JJ, along with Craig (in the Detroit Tigers shirt) and Eric (wearing red), are all baseball fans. Juan (in the striped top) and I had different perspectives if only because our source was strictly the book, not what has happened in baseball, especially to the Oakland A’s, since 2002.
Here were some of the main discussion points:
- The agents in the book were divided between new and old guard, referring to the talent scouts. Many of us choose to run our own business because we disagree with the “old guard.”
- Economic lesson – getting more for less especially when considering a minimum wage pitcher vs paying one $14 million who is injured. Sometimes spending money isn’t the best value.
- Finance – how trades were strategically made. At the end of the day this would be used for business, not necessarily for a baseball team.
When it comes right down to the “Moneyball” story, it was all about Billy Beane. He was supposed to be “THE Guy,” super athlete, and drafted straight out of high school. Eventually, he became the manager of the Oakland A’s, a Major League Baseball team, and was determined to find players who were not like him, who didn’t cost a lot of money (because it wasn’t available to spend), and end up with a winning team.
Billy traded players like people trade stocks, trying to get the best deals. More than that, though, he had certain standards that were important to him. When players or staff did not buy into the standards, they ended up in one of his trades.

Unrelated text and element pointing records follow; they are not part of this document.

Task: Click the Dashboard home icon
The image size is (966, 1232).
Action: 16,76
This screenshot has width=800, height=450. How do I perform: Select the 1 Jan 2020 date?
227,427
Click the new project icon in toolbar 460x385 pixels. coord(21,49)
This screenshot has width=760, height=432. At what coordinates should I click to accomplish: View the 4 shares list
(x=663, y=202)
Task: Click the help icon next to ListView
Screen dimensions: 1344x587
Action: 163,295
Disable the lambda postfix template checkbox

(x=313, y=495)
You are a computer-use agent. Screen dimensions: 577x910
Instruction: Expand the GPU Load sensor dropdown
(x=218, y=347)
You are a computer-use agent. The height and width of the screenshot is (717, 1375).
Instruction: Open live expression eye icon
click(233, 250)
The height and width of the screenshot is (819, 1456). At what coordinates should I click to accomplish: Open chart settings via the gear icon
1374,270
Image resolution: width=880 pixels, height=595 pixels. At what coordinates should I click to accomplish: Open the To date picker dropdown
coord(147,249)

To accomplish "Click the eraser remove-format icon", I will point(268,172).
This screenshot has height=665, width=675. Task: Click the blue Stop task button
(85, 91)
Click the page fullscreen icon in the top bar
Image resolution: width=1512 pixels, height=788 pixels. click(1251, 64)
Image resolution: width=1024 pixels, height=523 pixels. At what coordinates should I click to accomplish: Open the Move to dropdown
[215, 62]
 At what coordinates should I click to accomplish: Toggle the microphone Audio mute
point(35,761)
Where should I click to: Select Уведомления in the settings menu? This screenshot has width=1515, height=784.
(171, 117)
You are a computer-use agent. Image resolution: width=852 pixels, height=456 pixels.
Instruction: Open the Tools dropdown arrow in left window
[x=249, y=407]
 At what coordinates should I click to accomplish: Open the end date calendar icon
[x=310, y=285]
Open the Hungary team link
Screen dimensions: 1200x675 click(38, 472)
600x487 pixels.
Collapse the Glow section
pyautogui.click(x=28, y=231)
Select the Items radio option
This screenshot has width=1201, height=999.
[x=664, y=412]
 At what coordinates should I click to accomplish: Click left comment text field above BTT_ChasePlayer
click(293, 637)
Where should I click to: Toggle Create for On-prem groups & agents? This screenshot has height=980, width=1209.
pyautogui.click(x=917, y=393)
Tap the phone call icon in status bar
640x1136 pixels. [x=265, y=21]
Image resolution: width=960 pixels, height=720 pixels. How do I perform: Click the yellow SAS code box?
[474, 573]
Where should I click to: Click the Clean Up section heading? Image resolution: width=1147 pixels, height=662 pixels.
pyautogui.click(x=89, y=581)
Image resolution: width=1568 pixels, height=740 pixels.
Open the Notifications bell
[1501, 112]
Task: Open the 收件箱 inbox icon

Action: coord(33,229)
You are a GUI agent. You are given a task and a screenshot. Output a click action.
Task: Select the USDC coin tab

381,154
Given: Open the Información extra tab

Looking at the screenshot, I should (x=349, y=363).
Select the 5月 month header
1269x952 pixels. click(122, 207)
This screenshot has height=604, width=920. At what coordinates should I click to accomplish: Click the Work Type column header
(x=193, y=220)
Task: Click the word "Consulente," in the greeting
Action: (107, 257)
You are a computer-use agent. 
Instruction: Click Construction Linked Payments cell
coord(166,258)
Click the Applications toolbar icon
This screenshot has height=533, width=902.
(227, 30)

The question in the discussion was if the “Moneyball” method still applies as a winning concept now that the secret has been out for the last ten years, or has it been built into the culture? In other words, is it really about the statistics? Or is it that Billy created a culture, and the people who stayed were the ones who understood and bought into the concept? As Billy was known to say throughout examples in the book when referring to the distinct differences between the mainstream and some of his players,”We’re not selling jeans.”